その姿とは、白い着物を血で紅く染め上げ額には三角の布。長髪の黒髪を顔にかけ、見えている右半分の顔も血にまみれていた。
「ぎゃぁぁぁぁ!!出たぁぁぁ!!」
「あ、こら!待たんか暁!!」
大絶叫して逃げる暁にツォンは固まる。
幽霊と間違われたのだから無理はない。
『暁?どうした。ここは私の持ち場だ。
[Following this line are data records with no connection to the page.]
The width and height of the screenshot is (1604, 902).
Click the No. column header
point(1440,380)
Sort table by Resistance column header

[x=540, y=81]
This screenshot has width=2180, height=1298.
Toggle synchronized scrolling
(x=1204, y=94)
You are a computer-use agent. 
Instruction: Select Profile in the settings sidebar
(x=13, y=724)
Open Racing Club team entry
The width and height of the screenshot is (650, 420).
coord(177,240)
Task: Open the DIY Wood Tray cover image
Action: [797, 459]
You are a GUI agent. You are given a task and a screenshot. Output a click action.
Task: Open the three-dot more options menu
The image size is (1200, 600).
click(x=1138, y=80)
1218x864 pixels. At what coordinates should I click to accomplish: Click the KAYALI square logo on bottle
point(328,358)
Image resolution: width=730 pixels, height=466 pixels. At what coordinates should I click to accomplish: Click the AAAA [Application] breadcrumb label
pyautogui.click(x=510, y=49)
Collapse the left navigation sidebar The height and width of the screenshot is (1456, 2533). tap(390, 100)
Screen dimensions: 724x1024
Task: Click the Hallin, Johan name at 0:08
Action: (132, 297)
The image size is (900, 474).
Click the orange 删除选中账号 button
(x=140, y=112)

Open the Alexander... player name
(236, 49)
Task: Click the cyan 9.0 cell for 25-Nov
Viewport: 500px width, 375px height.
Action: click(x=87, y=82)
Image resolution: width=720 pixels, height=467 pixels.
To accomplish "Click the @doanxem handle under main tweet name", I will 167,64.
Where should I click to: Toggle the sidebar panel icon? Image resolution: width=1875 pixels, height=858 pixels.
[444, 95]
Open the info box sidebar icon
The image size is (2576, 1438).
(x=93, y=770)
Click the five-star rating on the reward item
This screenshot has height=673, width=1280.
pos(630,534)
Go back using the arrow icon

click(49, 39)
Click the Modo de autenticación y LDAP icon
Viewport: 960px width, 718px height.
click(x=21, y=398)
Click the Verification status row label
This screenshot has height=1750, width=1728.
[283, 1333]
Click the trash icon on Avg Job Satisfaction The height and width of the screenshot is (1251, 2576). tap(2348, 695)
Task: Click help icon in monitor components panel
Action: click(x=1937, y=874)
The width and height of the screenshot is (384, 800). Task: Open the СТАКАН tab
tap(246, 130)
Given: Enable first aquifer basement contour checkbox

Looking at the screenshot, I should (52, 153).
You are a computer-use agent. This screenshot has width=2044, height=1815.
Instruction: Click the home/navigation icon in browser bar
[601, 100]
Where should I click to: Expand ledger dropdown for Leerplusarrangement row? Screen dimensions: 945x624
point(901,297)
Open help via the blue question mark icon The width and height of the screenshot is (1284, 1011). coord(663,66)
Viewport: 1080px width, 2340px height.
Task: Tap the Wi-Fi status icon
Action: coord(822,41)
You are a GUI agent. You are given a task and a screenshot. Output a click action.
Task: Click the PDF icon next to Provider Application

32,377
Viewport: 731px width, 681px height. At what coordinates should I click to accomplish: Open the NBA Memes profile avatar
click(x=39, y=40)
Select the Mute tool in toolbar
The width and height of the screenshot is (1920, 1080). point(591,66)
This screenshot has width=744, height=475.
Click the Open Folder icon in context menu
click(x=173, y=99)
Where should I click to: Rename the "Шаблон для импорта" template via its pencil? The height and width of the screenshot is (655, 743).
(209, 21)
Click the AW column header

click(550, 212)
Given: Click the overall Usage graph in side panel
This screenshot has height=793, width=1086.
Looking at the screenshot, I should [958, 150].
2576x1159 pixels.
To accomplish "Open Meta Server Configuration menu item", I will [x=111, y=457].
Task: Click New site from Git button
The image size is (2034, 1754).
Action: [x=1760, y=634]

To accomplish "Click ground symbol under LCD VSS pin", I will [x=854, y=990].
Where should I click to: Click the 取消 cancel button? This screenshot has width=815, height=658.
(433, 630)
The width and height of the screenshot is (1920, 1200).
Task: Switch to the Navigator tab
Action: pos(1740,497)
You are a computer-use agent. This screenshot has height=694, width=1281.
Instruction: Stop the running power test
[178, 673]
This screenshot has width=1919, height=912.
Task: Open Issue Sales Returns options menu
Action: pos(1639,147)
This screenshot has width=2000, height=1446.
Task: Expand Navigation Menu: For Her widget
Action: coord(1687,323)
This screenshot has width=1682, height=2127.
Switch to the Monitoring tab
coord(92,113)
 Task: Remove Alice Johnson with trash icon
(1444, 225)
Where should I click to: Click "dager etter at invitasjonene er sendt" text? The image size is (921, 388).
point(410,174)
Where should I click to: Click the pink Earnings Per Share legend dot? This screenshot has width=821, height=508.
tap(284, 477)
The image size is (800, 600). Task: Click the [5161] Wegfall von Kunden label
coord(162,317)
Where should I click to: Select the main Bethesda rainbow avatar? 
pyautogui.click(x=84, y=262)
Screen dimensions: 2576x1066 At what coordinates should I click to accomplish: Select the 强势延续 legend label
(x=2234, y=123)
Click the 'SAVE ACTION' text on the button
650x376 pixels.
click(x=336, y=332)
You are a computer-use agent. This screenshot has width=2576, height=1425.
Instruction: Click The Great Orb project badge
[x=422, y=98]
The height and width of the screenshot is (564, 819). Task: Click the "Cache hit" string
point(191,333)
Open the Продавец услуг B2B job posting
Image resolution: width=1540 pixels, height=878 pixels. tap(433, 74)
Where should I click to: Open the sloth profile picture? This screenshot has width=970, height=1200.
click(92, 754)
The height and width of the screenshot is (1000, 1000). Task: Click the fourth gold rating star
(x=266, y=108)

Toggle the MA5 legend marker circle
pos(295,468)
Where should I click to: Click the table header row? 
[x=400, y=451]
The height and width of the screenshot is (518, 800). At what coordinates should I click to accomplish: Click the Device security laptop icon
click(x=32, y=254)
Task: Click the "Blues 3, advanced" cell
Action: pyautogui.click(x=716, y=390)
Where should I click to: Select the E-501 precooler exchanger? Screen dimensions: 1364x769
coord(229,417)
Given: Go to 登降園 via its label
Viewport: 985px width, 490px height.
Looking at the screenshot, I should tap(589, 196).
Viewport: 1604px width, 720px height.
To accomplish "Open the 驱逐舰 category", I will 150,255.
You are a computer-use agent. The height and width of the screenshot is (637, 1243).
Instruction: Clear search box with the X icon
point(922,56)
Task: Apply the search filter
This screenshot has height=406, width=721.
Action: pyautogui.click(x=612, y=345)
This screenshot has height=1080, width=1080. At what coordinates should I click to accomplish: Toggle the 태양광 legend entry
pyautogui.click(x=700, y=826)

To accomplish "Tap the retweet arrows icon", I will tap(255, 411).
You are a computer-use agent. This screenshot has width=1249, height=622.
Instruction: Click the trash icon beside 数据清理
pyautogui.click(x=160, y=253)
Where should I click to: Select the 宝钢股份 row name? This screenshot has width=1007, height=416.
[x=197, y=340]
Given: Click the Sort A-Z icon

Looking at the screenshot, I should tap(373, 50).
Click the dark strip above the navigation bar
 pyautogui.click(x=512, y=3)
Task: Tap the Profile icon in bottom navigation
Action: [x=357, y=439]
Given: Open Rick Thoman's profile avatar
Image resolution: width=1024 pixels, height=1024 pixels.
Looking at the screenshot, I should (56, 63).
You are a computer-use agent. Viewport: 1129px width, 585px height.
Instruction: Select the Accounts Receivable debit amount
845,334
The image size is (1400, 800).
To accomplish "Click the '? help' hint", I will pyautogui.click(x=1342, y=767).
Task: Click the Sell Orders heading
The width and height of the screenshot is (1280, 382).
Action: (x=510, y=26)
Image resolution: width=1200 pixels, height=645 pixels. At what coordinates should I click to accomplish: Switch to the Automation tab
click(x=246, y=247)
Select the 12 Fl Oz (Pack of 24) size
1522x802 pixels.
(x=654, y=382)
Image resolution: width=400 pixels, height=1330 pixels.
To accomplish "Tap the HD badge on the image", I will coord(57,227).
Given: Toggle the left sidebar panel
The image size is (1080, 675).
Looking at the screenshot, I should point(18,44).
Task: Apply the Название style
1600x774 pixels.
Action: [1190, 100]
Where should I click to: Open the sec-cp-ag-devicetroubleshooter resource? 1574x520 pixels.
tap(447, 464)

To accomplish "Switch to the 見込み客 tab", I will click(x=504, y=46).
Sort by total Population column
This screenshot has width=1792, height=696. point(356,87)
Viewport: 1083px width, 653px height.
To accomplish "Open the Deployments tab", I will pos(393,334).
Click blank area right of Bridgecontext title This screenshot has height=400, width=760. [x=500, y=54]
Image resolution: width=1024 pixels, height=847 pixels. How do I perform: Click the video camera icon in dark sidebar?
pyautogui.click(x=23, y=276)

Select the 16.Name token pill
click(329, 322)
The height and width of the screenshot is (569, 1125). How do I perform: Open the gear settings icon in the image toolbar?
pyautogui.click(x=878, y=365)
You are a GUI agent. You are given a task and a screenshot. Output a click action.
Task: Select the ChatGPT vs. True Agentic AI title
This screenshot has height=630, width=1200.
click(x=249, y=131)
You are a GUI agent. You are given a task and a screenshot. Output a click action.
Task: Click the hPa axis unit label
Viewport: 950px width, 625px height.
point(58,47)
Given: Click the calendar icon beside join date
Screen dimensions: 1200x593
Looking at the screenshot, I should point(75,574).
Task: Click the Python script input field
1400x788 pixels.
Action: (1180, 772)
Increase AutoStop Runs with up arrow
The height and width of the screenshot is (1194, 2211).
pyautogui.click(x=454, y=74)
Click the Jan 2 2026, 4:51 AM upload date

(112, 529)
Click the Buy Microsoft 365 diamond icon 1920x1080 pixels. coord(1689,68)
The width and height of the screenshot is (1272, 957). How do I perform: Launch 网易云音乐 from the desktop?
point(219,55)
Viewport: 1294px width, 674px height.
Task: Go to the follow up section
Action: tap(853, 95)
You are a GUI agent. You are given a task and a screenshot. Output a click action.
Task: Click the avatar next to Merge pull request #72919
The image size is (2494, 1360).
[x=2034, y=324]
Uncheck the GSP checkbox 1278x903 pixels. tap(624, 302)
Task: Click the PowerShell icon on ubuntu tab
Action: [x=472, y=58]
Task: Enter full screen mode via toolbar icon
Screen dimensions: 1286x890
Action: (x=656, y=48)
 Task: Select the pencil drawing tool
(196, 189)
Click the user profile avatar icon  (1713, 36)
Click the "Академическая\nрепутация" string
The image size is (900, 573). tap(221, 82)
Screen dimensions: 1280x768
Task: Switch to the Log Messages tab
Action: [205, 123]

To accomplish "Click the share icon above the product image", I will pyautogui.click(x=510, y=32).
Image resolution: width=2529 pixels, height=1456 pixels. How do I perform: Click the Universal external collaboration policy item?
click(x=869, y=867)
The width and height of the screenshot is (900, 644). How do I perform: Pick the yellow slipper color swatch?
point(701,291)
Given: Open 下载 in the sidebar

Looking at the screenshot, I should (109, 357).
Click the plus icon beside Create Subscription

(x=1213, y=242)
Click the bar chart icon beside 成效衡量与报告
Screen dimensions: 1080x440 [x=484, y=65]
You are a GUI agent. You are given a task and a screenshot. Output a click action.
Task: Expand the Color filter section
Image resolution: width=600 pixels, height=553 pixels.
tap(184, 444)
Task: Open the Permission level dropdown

早く自分の持ち場に行かないか』
『ごめんなさいツォンさん………え………?』
『ぎゃぁぁぁぁ!!出たぁぁぁ!!』
『あ、こら!待たんか暁!!』
暁の着物に付けた小型盗聴器からレノの耳に暁の声が入る。
「暁……ι」
よく見ろ…それは人間で、ついさっきまですぐ横にいたツォンさんだぞιと少し呆れる。
「ここは割りと人が多いし…任せて暁でも探しに行くか、と」
とは言え、抜け出すのを誰かに見られる訳にもいかない。
ゆっくりと物影に隠れながら持ち場を抜け出した。
「うっ……うぅ」
必死に逃げて来た暁はもちろん道なんか確認して逃げていた訳もなく見事迷子になり、井戸の影に隠れ自分の膝に顔を埋めて泣いていた。
(怖い…怖いよっレノ助けて!!)
「もうやだ、帰りたいよ…」
「やっと見つけたぞ、と」
「レノ!?」
背後からの呼び掛けに声と口癖でレノだと直ぐに理解した暁は、パァーッと表情を明るくし立ち上がり振り向く。
「ん?」
「うっ……」
「暁?」
暁の目に映ったレノの姿は髪がほどかれ額からドロドロに血を流した姿で息を飲む。
『「うっ…うわぁぁぁぁぁ!!」』
「ぎゃぁぁ!!」
耳に付けていたイヤホンの盗聴器からの声と生の暁の叫び声がコラボレーションし、レノの耳を襲った。
「暁…お前は………っ!暁!?」
暁を見れば気を失って倒れそうになっていた。
もちろんヘマをする訳も無く、直ぐ回り込み支えてやる。
「暁…」
目元に残る涙を拭ってやり、暁を抱き上げると控室に向かった。